HCI'98 Short Paper. September 1-4, 1998. Sheffield, UK.
See also presentation slides.
SiteSeer: An Interactive Treeviewer for Visualizing Web Activity
Eric Sigman, Robert Farrell, and Mark Rosenstein
Bellcore
445 South St., Morristown NJ
07960, U.S.A
ABSTRACT
SiteSeer is an interactive visualization tool designed to support the
work of web site analysts in such tasks as understanding web site
traffic patterns and effective advertisement placement. SiteSeer
integrates visualization of the content, structure, and utilization
aspects of a web space.
KEYWORDS
Visualization, World-Wide Web, Data Filtering, Fisheye View, Traffic Analysis
INTRODUCTION
The growth of commercial web sites has resulted in the need for a tool
to aid in the monitoring, restructuring, and the introducing of new
content into the site. These tasks depend on the user's knowledge of
the content, organization and the current site visitors' usage
patterns. SiteSeer is a prototype visualization tool designed for web
analysis. In essence, the tool is an interactive tree viewer that uses
a variety of techniques for visual emphasis, focusing, and information
filtering. This paper describes the tool and its application to two
tasks: understanding site traffic patterns and the effective placement
of advertisments.
EARLIER WORK
SiteSeer is an outgrowth of our work with AMIT (Animated Multiscale
Interactive Treeviewer) (Wittenburg & Sigman, 1997a, 1997b), and
retains many of its basic features. AMIT is a tool aimed at
integrating search and browsing on the World-Wide Web. It presents a
web space as a tree structure. Font scaling and tree pruning are used
to provide multifoveal fisheye views (Furnas, 1986), and animation
provides transitions between the user's customized views. AMIT has
been deployed for a web space of over 12,000 documents
(
http://www.apparent-wind.com/sailing-page.html).

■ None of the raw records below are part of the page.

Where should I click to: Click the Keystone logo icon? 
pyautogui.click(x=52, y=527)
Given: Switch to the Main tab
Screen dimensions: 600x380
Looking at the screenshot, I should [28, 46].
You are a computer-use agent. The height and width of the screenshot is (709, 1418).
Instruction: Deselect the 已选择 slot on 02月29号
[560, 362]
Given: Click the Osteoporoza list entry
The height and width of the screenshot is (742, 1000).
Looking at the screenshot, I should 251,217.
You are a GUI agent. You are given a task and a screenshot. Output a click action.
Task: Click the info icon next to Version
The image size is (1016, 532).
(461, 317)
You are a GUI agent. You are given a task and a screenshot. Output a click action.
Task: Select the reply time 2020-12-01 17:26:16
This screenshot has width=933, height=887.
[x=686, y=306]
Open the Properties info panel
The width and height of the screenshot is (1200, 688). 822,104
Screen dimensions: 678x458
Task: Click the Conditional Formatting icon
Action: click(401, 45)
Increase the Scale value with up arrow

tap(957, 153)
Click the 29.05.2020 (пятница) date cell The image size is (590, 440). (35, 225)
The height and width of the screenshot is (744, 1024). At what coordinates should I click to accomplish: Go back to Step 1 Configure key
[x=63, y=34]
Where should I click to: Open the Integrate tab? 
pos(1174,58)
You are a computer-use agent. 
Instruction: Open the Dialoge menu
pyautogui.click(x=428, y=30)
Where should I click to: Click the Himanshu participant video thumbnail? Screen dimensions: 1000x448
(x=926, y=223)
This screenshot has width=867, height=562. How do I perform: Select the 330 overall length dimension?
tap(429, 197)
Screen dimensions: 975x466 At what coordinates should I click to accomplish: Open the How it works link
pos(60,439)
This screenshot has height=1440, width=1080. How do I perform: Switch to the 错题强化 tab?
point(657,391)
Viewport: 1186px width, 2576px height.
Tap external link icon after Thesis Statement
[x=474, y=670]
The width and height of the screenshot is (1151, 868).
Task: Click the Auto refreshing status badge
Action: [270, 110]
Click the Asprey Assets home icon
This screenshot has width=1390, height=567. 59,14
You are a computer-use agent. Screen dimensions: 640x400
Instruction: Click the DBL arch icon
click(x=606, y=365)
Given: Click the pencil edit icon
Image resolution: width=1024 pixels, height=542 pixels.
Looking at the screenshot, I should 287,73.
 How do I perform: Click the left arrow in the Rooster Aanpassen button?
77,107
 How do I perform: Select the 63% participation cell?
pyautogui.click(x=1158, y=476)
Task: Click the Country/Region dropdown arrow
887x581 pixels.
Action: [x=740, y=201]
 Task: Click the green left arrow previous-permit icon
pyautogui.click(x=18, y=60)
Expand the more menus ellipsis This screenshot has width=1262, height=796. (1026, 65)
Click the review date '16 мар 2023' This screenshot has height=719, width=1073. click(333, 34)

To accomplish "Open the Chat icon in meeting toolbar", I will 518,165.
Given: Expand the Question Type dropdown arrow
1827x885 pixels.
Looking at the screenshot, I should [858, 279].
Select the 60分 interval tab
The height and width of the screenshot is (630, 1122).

Initially, an off-line "web walker" collects documents by following
the outgoing link structure from a designated root node. The walker
generates a directed graph of that space, and then the system
represents this graph as a tree structure. In AMIT, the titles for
these documents are presented as nodes in a tree. The text collected
by the web walker is indexed by the Latent Semantic Indexing (LSI)
(Deerwester et al., 1990) module. At runtime, a user's query to
a LSI based search engine returns a list of document hits along with
relevancy scores. AMIT generates a view of the tree pruned to show the
hits exceeding a threshold; the relevancy scores are reflected in the
font size used to render the node. Users customize the tree view
through direct manipulation. For example, users can select a set of
nodes as foci for a succeeding view. The new view will be reduced to
the selected nodes and their paths to the root.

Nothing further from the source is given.